アクセラレーションプログラム FASTAR 9th DemoDay(前編)

「FASTAR」とは、独立行政法人中小企業基盤整備機構が実施するアクセラレーションプログラムです。

第9回目となります今回のピッチイベントでは、2023年に第9期として採択された16社のスタートアップが登壇し、プログラムを通じて練り上げられた事業計画と事業成果を発表しました。今回は、そのピッチの内容をレポートします。

ピッチに登壇した企業は以下の16社です。

イムノメディスン株式会社 代表取締役社長 中島俊洋
株式会社HICKY 共同創業者 稲垣大輔
バイオソノ株式会社 代表取締役 遠山賢
コングラント株式会社 代表取締役CEO 佐藤正隆
CloudBCP株式会社 代表取締役CEO 衛藤嵩史
リーグソリューションズ株式会社 代表取締役 大森能成
LINDA PESA株式会社 代表取締役CEO 山口亜祐
FACTORY X Inc. CEO & Founder 神谷喜穂
株式会社APTO 代表取締役CEO 高品良
株式会社Geotrans 代表取締役CEO 瀬川貴之
株式会社HERBAL8 代表取締役 安藤まりえ
リグナス株式会社 創業者 西村裕志
株式会社アグリツリー 代表取締役 西光司
Patentix株式会社 代表取締役社長 衣斐豊祐
Letara株式会社 代表取締役Co-CEO 平井翔大
将来宇宙輸送システム株式会社 代表取締役社長兼CEO 畑田康二郎
(敬称略)

開会に先立ち、主催の独立行政法人中小企業基盤整備機構 創業・ベンチャー支援部部長の 石井芳明より挨拶がありました。

「社会課題の解決、あるいはグローバル成長を目指すスタートアップに対して伴走型の支援をするということで、1年間一緒に走ってきました。
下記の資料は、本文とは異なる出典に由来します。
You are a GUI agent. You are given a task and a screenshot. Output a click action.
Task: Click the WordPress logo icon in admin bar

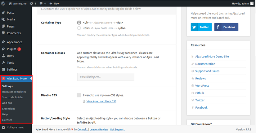(3, 3)
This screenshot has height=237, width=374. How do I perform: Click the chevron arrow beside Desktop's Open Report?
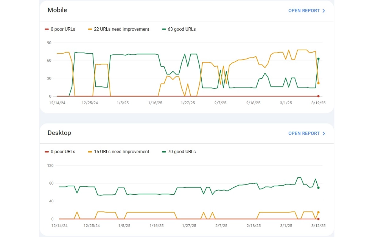[x=324, y=133]
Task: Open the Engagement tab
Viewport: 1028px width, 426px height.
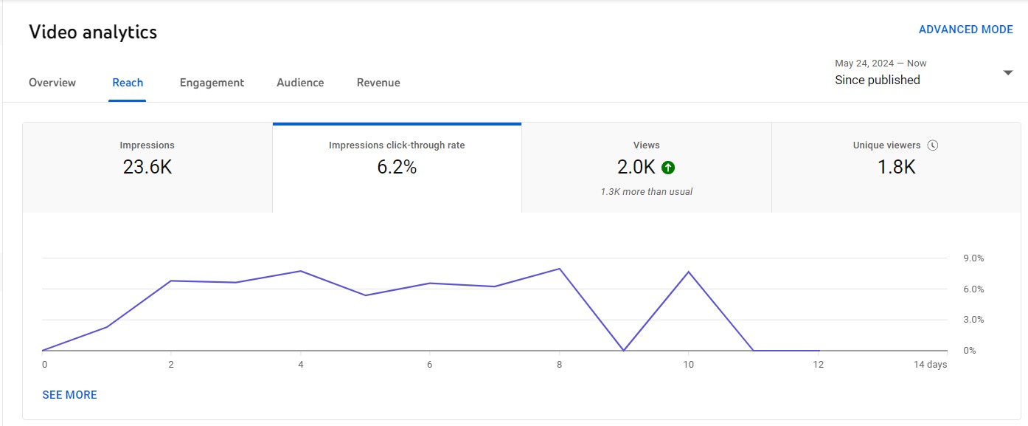Action: 212,83
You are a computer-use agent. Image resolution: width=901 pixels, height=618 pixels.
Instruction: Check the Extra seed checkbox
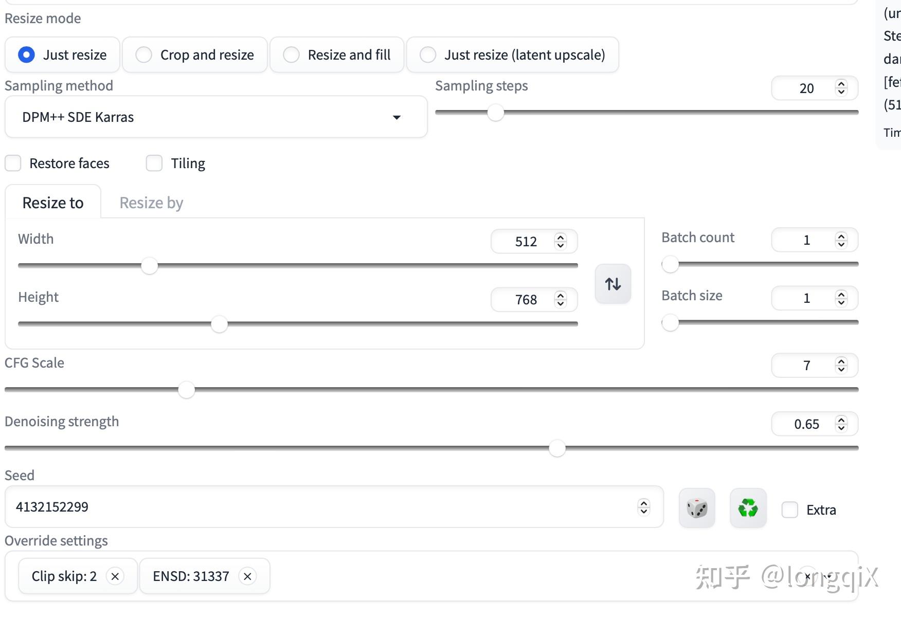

今回はバイオ、IT、DX、宇宙など、さまざまな分野の先端的なスタートアップがピッチをしてくれます。」

続いて、本事業の後援者を代表して、経済産業省中小企業庁経営支援部創業・新事業促進室室長 掛川昌子氏からご挨拶をいただきました。

「ピッチ登壇される企業は、日本のみならず世界規模の社会課題の解決に寄与する革新的なものばかりであり、日本の未来を切り開いていくであろうと確信をしているところです。」

続いて、審査員として5名の紹介と挨拶がありました。

アクシル・キャピタル・アドバイザーズ株式会社 代表取締役社長 フレデリック・シェーン 氏
モバイル・インターネットキャピタル株式会社 代表取締役社長マネージングパートナー 元木新 氏
サントリーホールディングス株式会社 未来事業開発部部長 青木幹夫 氏
株式会社日本政策金融公庫 国民生活事業本部創業支援部部長 森本淳志 氏
株式会社UB Ventures マネージング・パートナー 頼嘉満 氏

それでは、参加企業16社のピッチをご紹介します。

1.イムノメディスン株式会社

1社目は、イムノメディスン株式会社(Website 代表取締役社長 中島俊洋さんです。

イムノメディスン株式会社

同社は、2020年12月に大阪大学発の創薬スタートアップで創業した、金田安史先生の発明を元にHVJ-Eという独自の技術をプラットフォームとして、がんの治療薬の開発を進めています。この技術は、がんに投与すると血液の中から好中球という一番数が多い細胞を呼び寄せてがんを殺すように指令を与え、全身のがんを治療するというものです。
今のがん免疫治療の中心はT細胞を使ってがんを殺す技術ですが、これと同社の技術を組み合わせることで、好中球とT細胞の2面攻撃が可能になり、効果が高くなることが期待されます。さらに、CXCL2という物質を使い、この好中球の数をさらに増やすというパイプラインとしての薬も開発しており、相乗効果が期待できます。
市場規模は、肺がんだけでも3兆円以上あり、得られるロイヤルティとして300〜1000億円の規模を実現したいと考えています。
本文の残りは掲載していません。